Collected data:
== Segment start ==

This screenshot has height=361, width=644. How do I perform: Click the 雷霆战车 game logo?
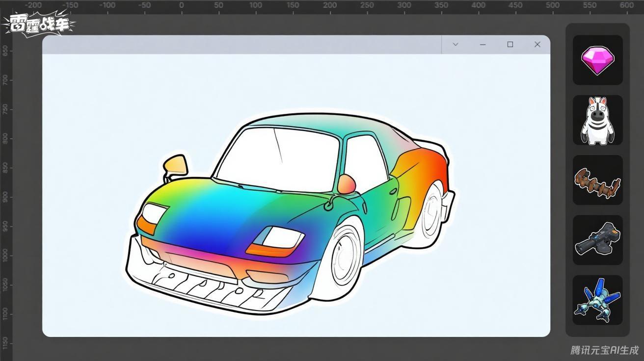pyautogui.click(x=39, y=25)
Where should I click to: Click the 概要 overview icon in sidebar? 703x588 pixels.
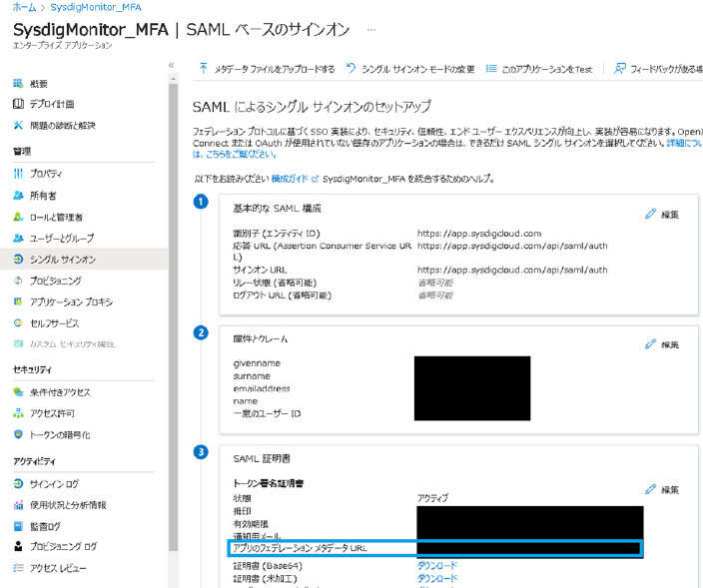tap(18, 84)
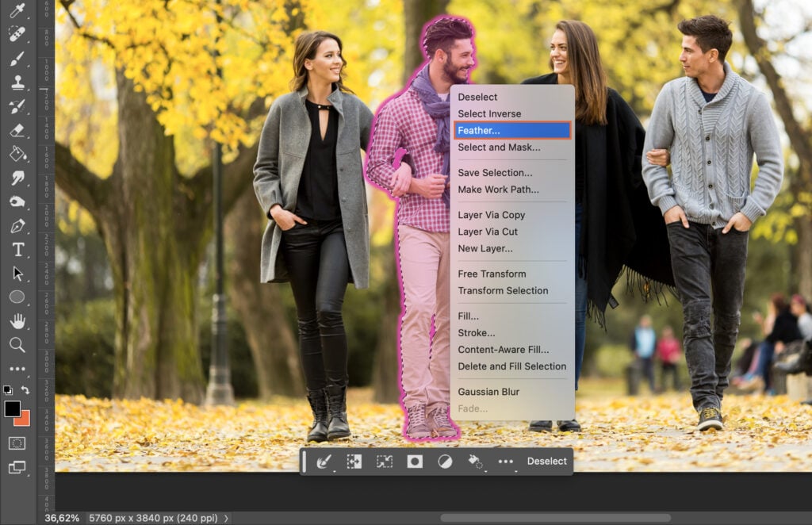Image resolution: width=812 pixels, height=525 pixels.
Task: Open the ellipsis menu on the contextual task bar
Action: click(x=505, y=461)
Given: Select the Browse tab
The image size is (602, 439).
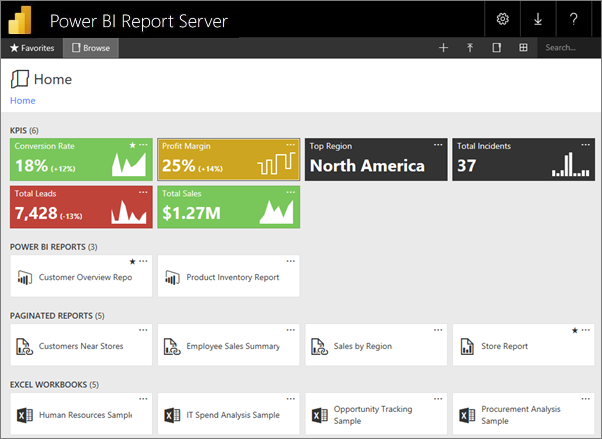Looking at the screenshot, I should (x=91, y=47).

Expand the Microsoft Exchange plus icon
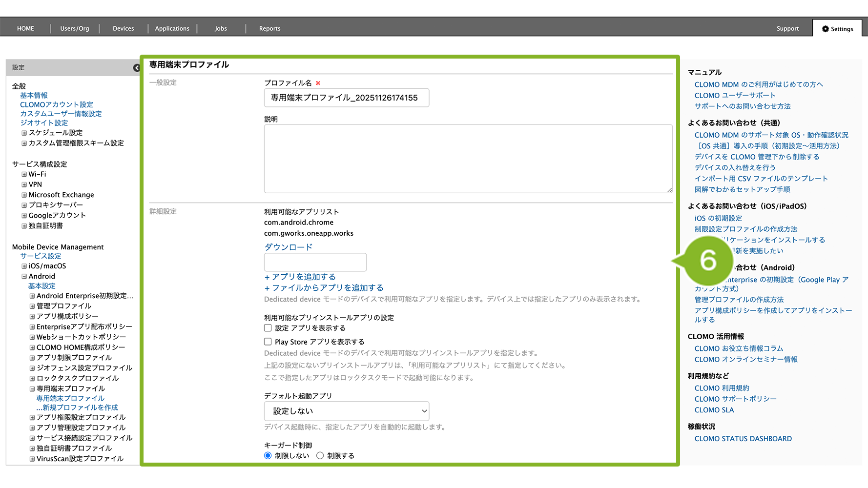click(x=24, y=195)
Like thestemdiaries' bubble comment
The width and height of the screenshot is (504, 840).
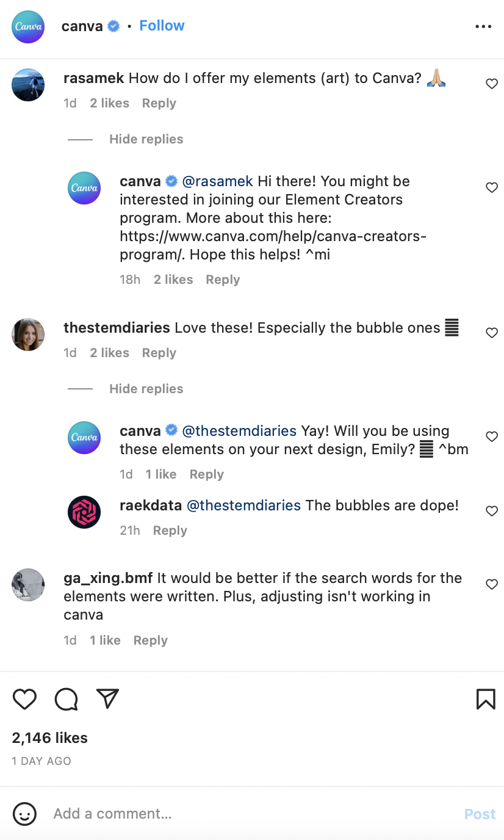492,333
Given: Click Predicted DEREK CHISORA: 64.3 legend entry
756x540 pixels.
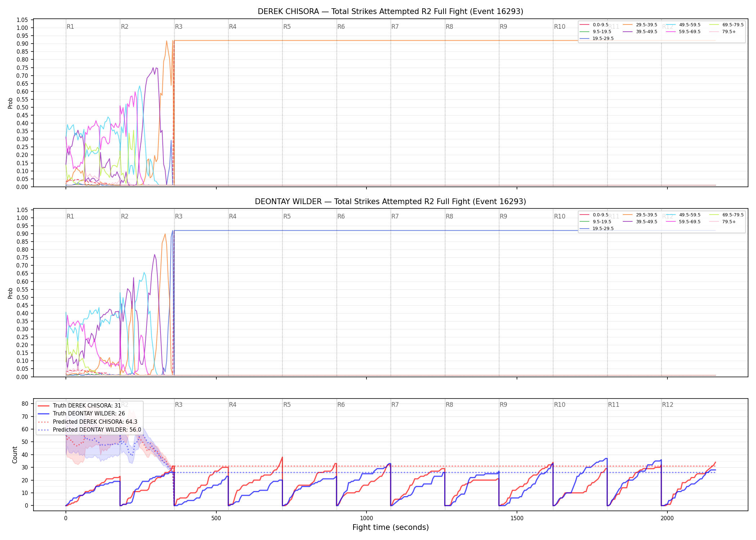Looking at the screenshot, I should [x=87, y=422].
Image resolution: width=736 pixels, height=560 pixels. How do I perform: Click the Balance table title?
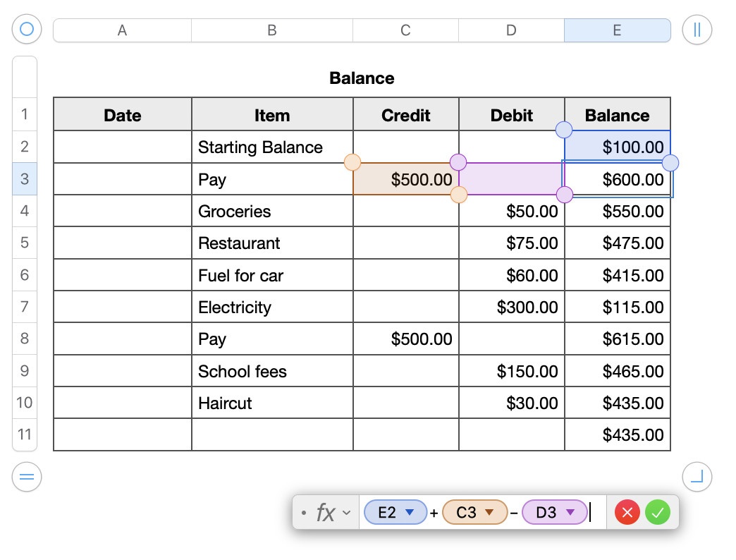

== Segment end ==

◆ Assigned task
Return the count of lines in the entries above that include the word "Given", without any added text.

◆ Answer to this exercise
2